» STUDY MATERIAL:
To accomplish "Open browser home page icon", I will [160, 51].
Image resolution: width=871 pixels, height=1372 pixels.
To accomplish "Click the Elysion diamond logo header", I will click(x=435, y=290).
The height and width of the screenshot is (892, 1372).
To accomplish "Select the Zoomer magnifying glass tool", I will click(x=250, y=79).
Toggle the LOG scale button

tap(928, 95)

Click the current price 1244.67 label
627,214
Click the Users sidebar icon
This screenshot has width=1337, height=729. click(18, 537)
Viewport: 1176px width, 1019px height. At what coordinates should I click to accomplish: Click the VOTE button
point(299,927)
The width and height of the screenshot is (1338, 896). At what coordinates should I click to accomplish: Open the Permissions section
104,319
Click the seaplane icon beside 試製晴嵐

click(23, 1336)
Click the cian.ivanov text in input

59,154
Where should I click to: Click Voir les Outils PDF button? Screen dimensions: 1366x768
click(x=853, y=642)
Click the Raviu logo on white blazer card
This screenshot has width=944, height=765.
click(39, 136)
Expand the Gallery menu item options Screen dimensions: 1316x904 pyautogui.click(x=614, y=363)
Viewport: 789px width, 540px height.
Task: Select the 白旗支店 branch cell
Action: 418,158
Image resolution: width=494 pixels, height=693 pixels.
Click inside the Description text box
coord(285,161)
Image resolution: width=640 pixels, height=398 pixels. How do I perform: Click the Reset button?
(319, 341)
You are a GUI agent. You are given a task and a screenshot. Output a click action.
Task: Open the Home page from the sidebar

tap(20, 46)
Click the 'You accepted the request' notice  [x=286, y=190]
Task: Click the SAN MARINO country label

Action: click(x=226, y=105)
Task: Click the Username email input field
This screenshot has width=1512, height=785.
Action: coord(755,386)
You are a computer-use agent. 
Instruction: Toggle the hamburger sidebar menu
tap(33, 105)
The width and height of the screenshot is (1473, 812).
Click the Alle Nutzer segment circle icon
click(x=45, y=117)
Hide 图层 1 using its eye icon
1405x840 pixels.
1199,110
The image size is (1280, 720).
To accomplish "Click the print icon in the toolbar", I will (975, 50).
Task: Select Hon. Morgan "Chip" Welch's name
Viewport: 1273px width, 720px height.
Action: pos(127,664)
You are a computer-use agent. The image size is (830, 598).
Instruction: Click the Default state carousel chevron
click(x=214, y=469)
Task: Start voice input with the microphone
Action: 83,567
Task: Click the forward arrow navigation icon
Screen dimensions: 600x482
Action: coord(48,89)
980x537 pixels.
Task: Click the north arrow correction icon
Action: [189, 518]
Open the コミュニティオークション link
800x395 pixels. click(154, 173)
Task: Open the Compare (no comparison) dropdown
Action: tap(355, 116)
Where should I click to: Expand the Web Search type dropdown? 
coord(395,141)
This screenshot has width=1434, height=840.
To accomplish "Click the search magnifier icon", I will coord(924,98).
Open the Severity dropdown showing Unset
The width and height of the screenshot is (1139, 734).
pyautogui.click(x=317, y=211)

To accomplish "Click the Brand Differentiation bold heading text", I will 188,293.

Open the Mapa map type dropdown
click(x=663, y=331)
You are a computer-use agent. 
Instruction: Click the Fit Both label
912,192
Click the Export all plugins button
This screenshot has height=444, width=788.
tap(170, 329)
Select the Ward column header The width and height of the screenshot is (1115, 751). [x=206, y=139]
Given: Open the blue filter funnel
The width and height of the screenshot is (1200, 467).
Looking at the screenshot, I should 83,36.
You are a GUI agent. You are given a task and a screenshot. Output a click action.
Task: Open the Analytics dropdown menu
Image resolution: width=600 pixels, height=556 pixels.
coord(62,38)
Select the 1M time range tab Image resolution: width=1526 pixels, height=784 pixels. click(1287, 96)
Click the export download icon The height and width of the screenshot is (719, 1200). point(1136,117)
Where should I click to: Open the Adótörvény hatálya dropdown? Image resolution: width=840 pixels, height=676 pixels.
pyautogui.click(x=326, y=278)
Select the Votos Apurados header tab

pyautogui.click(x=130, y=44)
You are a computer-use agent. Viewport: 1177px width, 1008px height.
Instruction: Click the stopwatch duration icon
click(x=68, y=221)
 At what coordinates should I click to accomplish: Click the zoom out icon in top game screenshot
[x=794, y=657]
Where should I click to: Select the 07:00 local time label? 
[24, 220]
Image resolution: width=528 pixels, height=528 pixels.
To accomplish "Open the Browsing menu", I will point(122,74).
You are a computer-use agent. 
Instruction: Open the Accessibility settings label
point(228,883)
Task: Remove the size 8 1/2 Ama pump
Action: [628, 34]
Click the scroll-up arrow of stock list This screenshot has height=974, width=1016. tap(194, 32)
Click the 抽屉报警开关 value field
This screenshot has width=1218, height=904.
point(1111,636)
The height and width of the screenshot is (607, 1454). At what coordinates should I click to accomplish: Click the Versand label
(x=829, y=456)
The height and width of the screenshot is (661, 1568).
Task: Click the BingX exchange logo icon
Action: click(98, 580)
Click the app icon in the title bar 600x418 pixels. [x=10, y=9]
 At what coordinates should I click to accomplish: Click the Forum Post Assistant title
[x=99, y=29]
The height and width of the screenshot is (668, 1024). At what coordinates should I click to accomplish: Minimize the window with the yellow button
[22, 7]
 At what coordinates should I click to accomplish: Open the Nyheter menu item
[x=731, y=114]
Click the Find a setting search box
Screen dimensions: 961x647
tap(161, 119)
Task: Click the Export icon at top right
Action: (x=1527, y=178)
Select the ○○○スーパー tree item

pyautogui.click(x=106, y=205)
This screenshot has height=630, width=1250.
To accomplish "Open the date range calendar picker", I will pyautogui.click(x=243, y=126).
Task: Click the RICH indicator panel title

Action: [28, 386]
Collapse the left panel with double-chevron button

» EXERCISE OBJECTIVE: Please quote the records above exactly, without skipping a line.

» RESULT:
To accomplish "Open browser home page icon", I will [160, 51].
Image resolution: width=871 pixels, height=1372 pixels.
To accomplish "Click the Elysion diamond logo header", I will click(x=435, y=290).
The height and width of the screenshot is (892, 1372).
To accomplish "Select the Zoomer magnifying glass tool", I will click(x=250, y=79).
Toggle the LOG scale button

tap(928, 95)

Click the current price 1244.67 label
627,214
Click the Users sidebar icon
This screenshot has width=1337, height=729. click(18, 537)
Viewport: 1176px width, 1019px height. At what coordinates should I click to accomplish: Click the VOTE button
point(299,927)
The width and height of the screenshot is (1338, 896). At what coordinates should I click to accomplish: Open the Permissions section
104,319
Click the seaplane icon beside 試製晴嵐

click(23, 1336)
Click the cian.ivanov text in input

59,154
Where should I click to: Click Voir les Outils PDF button? Screen dimensions: 1366x768
click(x=853, y=642)
Click the Raviu logo on white blazer card
This screenshot has width=944, height=765.
click(39, 136)
Expand the Gallery menu item options Screen dimensions: 1316x904 pyautogui.click(x=614, y=363)
Viewport: 789px width, 540px height.
Task: Select the 白旗支店 branch cell
Action: 418,158
Image resolution: width=494 pixels, height=693 pixels.
Click inside the Description text box
coord(285,161)
Image resolution: width=640 pixels, height=398 pixels. How do I perform: Click the Reset button?
(319, 341)
You are a GUI agent. You are given a task and a screenshot. Output a click action.
Task: Open the Home page from the sidebar

tap(20, 46)
Click the 'You accepted the request' notice  [x=286, y=190]
Task: Click the SAN MARINO country label

Action: click(x=226, y=105)
Task: Click the Username email input field
This screenshot has width=1512, height=785.
Action: coord(755,386)
You are a computer-use agent. 
Instruction: Toggle the hamburger sidebar menu
tap(33, 105)
The width and height of the screenshot is (1473, 812).
Click the Alle Nutzer segment circle icon
click(x=45, y=117)
Hide 图层 1 using its eye icon
1405x840 pixels.
1199,110
The image size is (1280, 720).
To accomplish "Click the print icon in the toolbar", I will (975, 50).
Task: Select Hon. Morgan "Chip" Welch's name
Viewport: 1273px width, 720px height.
Action: pos(127,664)
You are a computer-use agent. The image size is (830, 598).
Instruction: Click the Default state carousel chevron
click(x=214, y=469)
Task: Start voice input with the microphone
Action: 83,567
Task: Click the forward arrow navigation icon
Screen dimensions: 600x482
Action: coord(48,89)
980x537 pixels.
Task: Click the north arrow correction icon
Action: [189, 518]
Open the コミュニティオークション link
800x395 pixels. click(154, 173)
Task: Open the Compare (no comparison) dropdown
Action: tap(355, 116)
Where should I click to: Expand the Web Search type dropdown? 
coord(395,141)
This screenshot has width=1434, height=840.
To accomplish "Click the search magnifier icon", I will coord(924,98).
Open the Severity dropdown showing Unset
The width and height of the screenshot is (1139, 734).
pyautogui.click(x=317, y=211)

To accomplish "Click the Brand Differentiation bold heading text", I will 188,293.

Open the Mapa map type dropdown
click(x=663, y=331)
You are a computer-use agent. 
Instruction: Click the Fit Both label
912,192
Click the Export all plugins button
This screenshot has height=444, width=788.
tap(170, 329)
Select the Ward column header The width and height of the screenshot is (1115, 751). [x=206, y=139]
Given: Open the blue filter funnel
The width and height of the screenshot is (1200, 467).
Looking at the screenshot, I should 83,36.
You are a GUI agent. You are given a task and a screenshot. Output a click action.
Task: Open the Analytics dropdown menu
Image resolution: width=600 pixels, height=556 pixels.
coord(62,38)
Select the 1M time range tab Image resolution: width=1526 pixels, height=784 pixels. click(1287, 96)
Click the export download icon The height and width of the screenshot is (719, 1200). point(1136,117)
Where should I click to: Open the Adótörvény hatálya dropdown? Image resolution: width=840 pixels, height=676 pixels.
pyautogui.click(x=326, y=278)
Select the Votos Apurados header tab

pyautogui.click(x=130, y=44)
You are a computer-use agent. Viewport: 1177px width, 1008px height.
Instruction: Click the stopwatch duration icon
click(x=68, y=221)
 At what coordinates should I click to accomplish: Click the zoom out icon in top game screenshot
[x=794, y=657]
Where should I click to: Select the 07:00 local time label? 
[24, 220]
Image resolution: width=528 pixels, height=528 pixels.
To accomplish "Open the Browsing menu", I will point(122,74).
You are a computer-use agent. 
Instruction: Open the Accessibility settings label
point(228,883)
Task: Remove the size 8 1/2 Ama pump
Action: [628, 34]
Click the scroll-up arrow of stock list This screenshot has height=974, width=1016. tap(194, 32)
Click the 抽屉报警开关 value field
This screenshot has width=1218, height=904.
point(1111,636)
The height and width of the screenshot is (607, 1454). At what coordinates should I click to accomplish: Click the Versand label
(x=829, y=456)
The height and width of the screenshot is (661, 1568).
Task: Click the BingX exchange logo icon
Action: click(98, 580)
Click the app icon in the title bar 600x418 pixels. [x=10, y=9]
 At what coordinates should I click to accomplish: Click the Forum Post Assistant title
[x=99, y=29]
The height and width of the screenshot is (668, 1024). At what coordinates should I click to accomplish: Minimize the window with the yellow button
[22, 7]
 At what coordinates should I click to accomplish: Open the Nyheter menu item
[x=731, y=114]
Click the Find a setting search box
Screen dimensions: 961x647
tap(161, 119)
Task: Click the Export icon at top right
Action: (x=1527, y=178)
Select the ○○○スーパー tree item

pyautogui.click(x=106, y=205)
This screenshot has height=630, width=1250.
To accomplish "Open the date range calendar picker", I will pyautogui.click(x=243, y=126).
Task: Click the RICH indicator panel title

Action: [28, 386]
Collapse the left panel with double-chevron button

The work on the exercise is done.